As B’Tselem is still waiting to receive the investigation file, we do not yet know what investigative actions were carried out nor why it took the authorities almost five years to complete the process of investigating the incident, completing the supplementary investigation and making a decision as to pressing charges. After being informed in February 2015 that the case was closed, B’Tselem wrote to the MPIU requesting a copy of the investigation file, in order to consider the possibility of appealing the decision to close the case. The MPIU refused on the grounds that along with the decision to close the case another decision had been made to launch disciplinary reprimand proceedings against the officer; as long as that procedure was underway, B’Tselem could not receive a copy of the file. B’Tselem renewed its request to the MPIU, arguing among other things that the transfer of the case file in order to consider an appeal is part of the criminal procedure, whereas the disciplinary procedure is not. It is therefore unreasonable that the criminal procedure, already compromised by five years of investigation, be harmed even further by a non-criminal procedure. Only on 28 May 2015 did the MPIU notify B’Tselem that the request had been authorized in principle, once the file is examined by the military censor.

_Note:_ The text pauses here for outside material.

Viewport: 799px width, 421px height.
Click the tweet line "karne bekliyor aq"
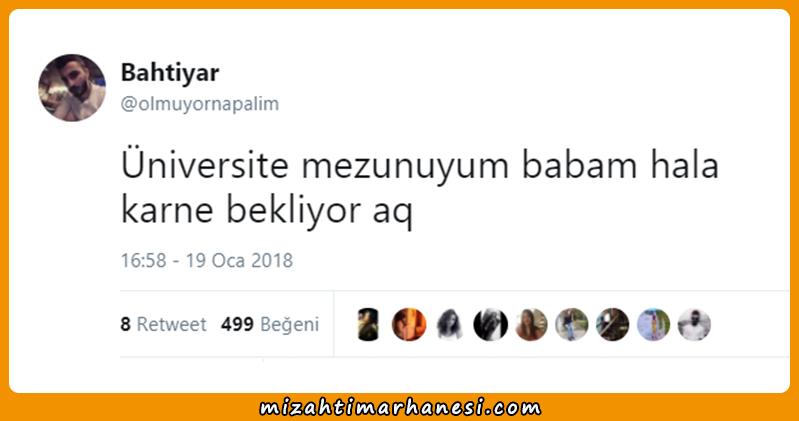coord(267,210)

On 20 March 2010, soldiers killed two teenage boys in the village of ‘Iraq Burin, near Nablus. The IDF Spokesperson stated that the two had been killed by rubber-coated metal bullets while participating in a violent, illegal demonstration. Several days after B'Tselem published its findings regarding the incident, which contradicted this statement, the MAG Corps announced that the Military Police would investigate the incident, a rare decision at the time. On Saturday 20 March 2010, there were clashes at the village of 'Iraq Burin, with Palestinian youths throwing stones at soldiers. Muhammad Qadus, 15, and Usayed Qadus, 17, both residents of the village, were injured by gunfire and taken to hospital in Nablus. Muhammad died of his wounds minutes after reaching hospital. Usayed died of his wounds the next day.
On the very day of the incident, the IDF Spokesperson issued a statement saying that troops that had come to the village encountered a crowd of Palestinians who threw stones at them. According to the statement, the soldiers had responded with crowd control measures, which included the firing of rubber-coated metal bullets. They saw that two Palestinians had been injured and evacuated. The statement stressed that the troops had not used live ammunition, and that the individuals disturbing the peace had been hit by rubber-coated metal bullets fired in accordance with regulations.

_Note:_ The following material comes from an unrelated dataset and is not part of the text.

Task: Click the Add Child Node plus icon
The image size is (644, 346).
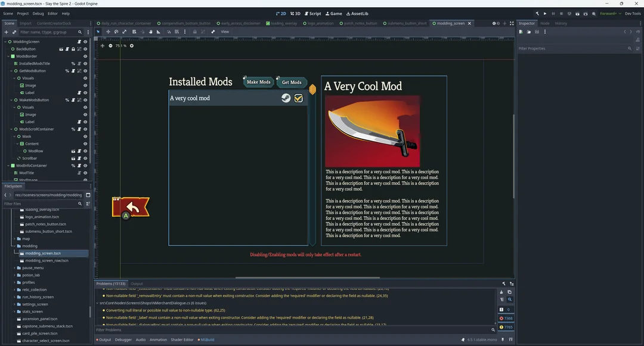Action: coord(6,32)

The findings of B'Tselem's investigation are completely at odds with the IDF Spokesperson’s statement. First, they indicated that the two teens had been killed while they were some distance from the soldiers and did not pose a danger that would justify firing rubber-coated metal bullets. Second, the medical records and B’Tselem’s investigation indicated that the two had been hit by live ammunition, not rubber-coated bullets. An x-ray of Usayed's head, which shows the bullet lodged inside his head, and photographs of the entry and exit wounds of the bullet that hit Muhammad raise serious doubts over the IDF Spokesperson's statement that only rubber-coated bullets had been fired that day. In addition, eyewitnesses told B'Tselem that during the demonstration security forces had also fired live bullets. They conveyed to B’Tselem video footage filmed that day by a volunteer, a foreting national. The sound of live fire is clearly heard in the recording.

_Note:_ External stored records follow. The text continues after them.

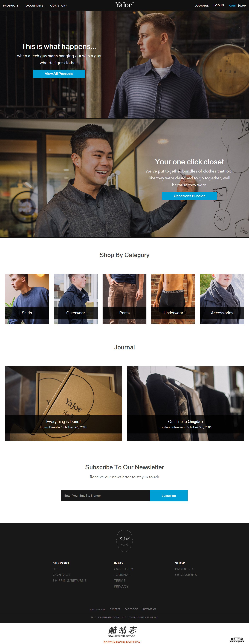
Task: Select the Underwear category tile
Action: click(x=173, y=299)
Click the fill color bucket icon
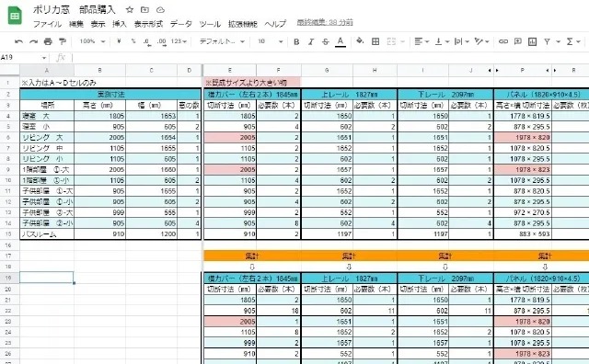The width and height of the screenshot is (589, 364). pyautogui.click(x=360, y=40)
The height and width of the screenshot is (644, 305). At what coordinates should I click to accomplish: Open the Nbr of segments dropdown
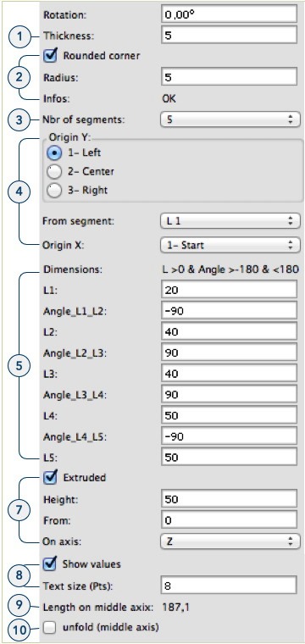click(x=230, y=120)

After these findings were made public, a media debate ensued. On 23 March 2010, the IDF Spokesperson announced that MAG, Maj. Gen. Avichai Mandelblit, had ordered a Military Police investigation into the circumstances of the incident. That decision was exceptional at the time, as until the investigation policy was changed in April 2011, the military refused to launch MPIU investigation in the vast majority of cases in which security forces killed Palestinians, carrying out only operational debriefings within the unit responsible for the incident.